==== Text shown
They say it’s all about having the right attitude. A good attitude, whether it be toward work, life, or relationships, increases optimism, breeds success, improves communication, opens our hearts, and even helps eliminate worries and negative thinking. Basically, our attitudes dictate everything in our lives. And that includes — you guessed it — our marriage!
Having the right attitude about your marriage and your spouse, and then expressing those feelings verbally or through your actions keeps your heart open to each another every day and leads to the safe and connected marriage you deserve.
There are many “right kinds of attitudes” to have if you’re going to have a great marriage. Let’s talk briefly about a few.
Which ones do you possess?
THE ATTITUDE OF:
Treasuring your spouse
God sees us as his creation, his children, and his treasure. We should view our spouse as our treasure. Your attitude every day should be to protect their heart, protect them, and cherish them as we would a very valuable treasure. We are gentle with how we treat them and how we speak to them.
I offer and respond to their request for my involvement, whether it’s for simple tasks such as picking the kids up from school a few days a week to larger needs such as being there through difficult times. I know when to be in each other’s space and are willing to honor boundaries just as easily. Our attitude should be to understand, encourage, and assist.
Honoring your spouse
Much like how we should treasure our spouse, another attitude that promotes a great marriage is the ability to honor. This is a conscious decision to place my spouse in a position of high value, worth, and importance. We speak their love language, encourage them by using the right words, and we adjust our perception to see them as God sees them.
“The person is always more important than the task”
Life is busy. As a result, we easily get caught up in a bunch of stuff that can pull us away from our loved ones and hurt them in the process. A good attitude to have is to be mindful that no matter how busy I am, and regardless of how much I’m trying to accomplish, those things are never more important than my spouse. I can express this by pulling myself away from work, stopping what I’m doing to listen to what my spouse needs at that moment.
========
==== Given information
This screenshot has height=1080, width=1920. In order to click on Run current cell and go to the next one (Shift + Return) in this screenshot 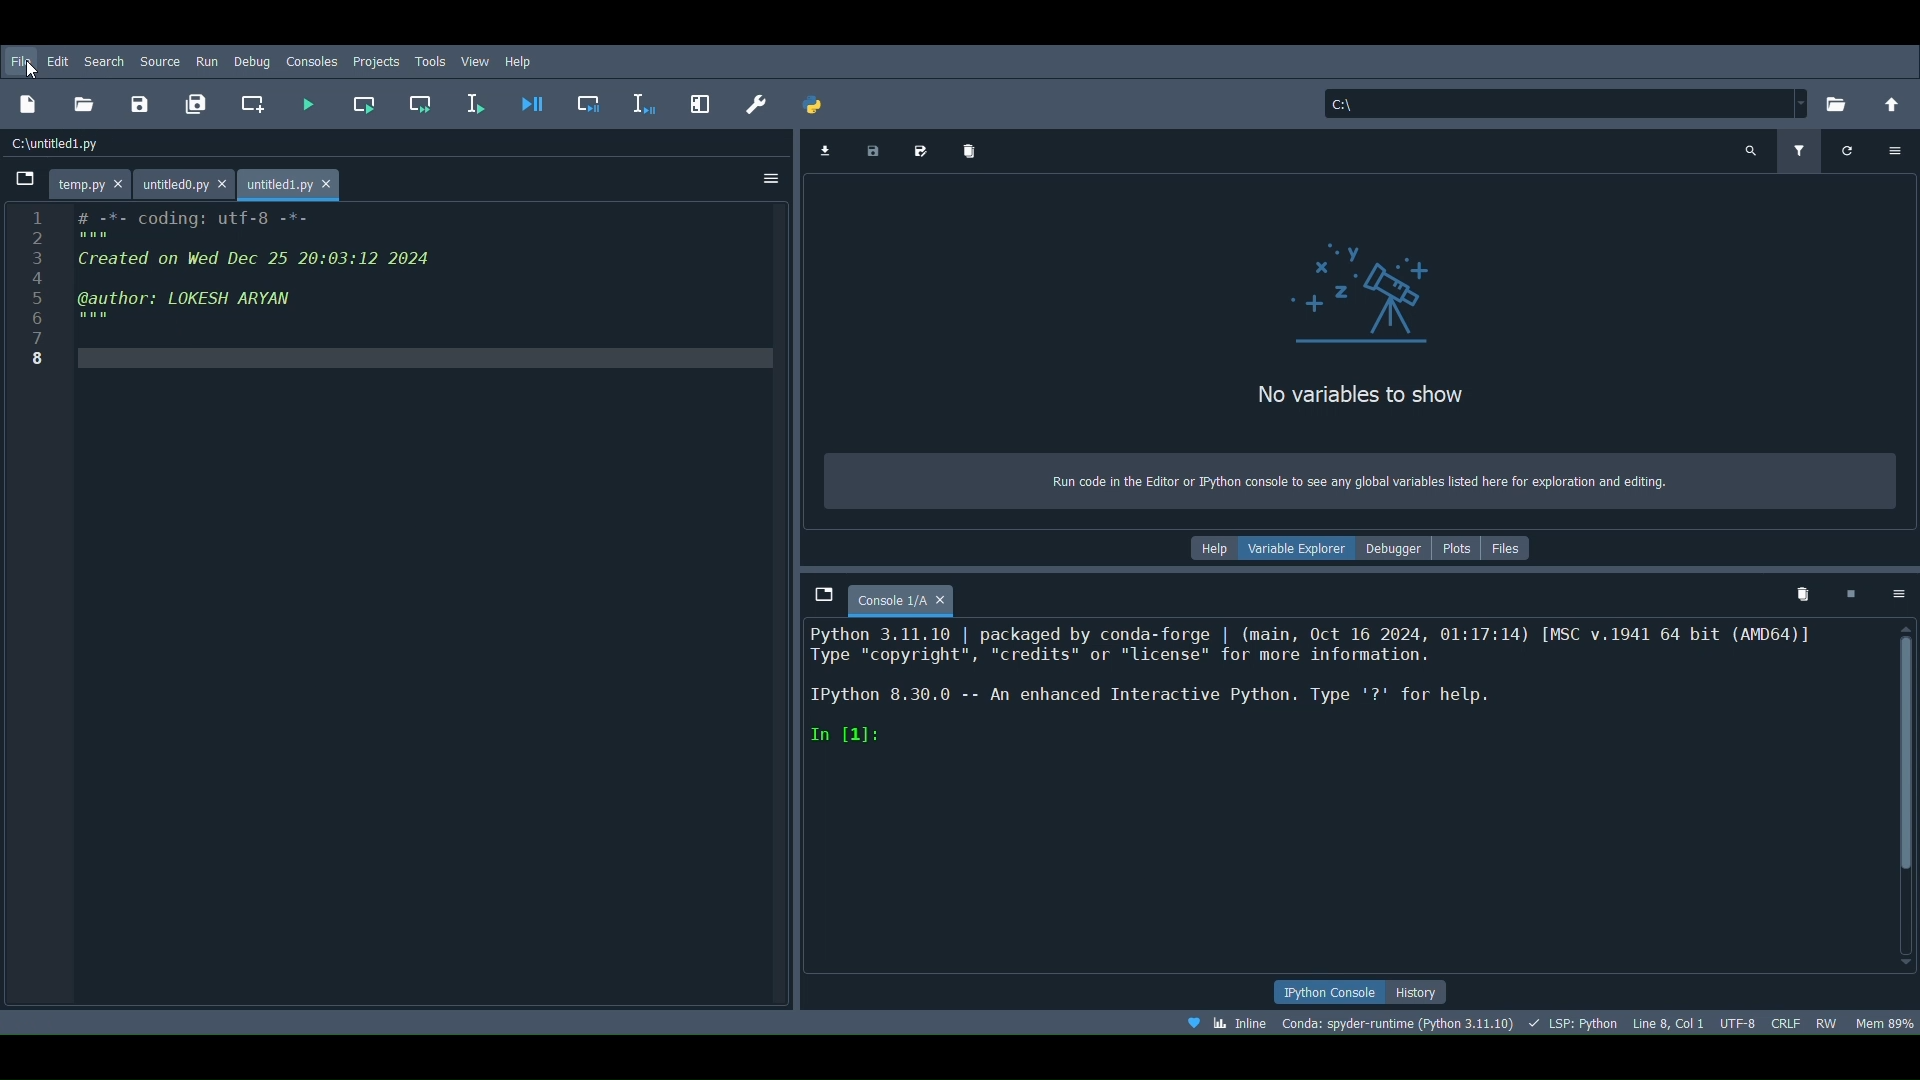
========
Reproduce word for word the part of the marriage attitudes text that begins at the words "Having the right attitude about" and stops after "do you possess?".

Having the right attitude about your marriage and your spouse, and then expressing those feelings verbally or through your actions keeps your heart open to each another every day and leads to the safe and connected marriage you deserve.
There are many “right kinds of attitudes” to have if you’re going to have a great marriage. Let’s talk briefly about a few.
Which ones do you possess?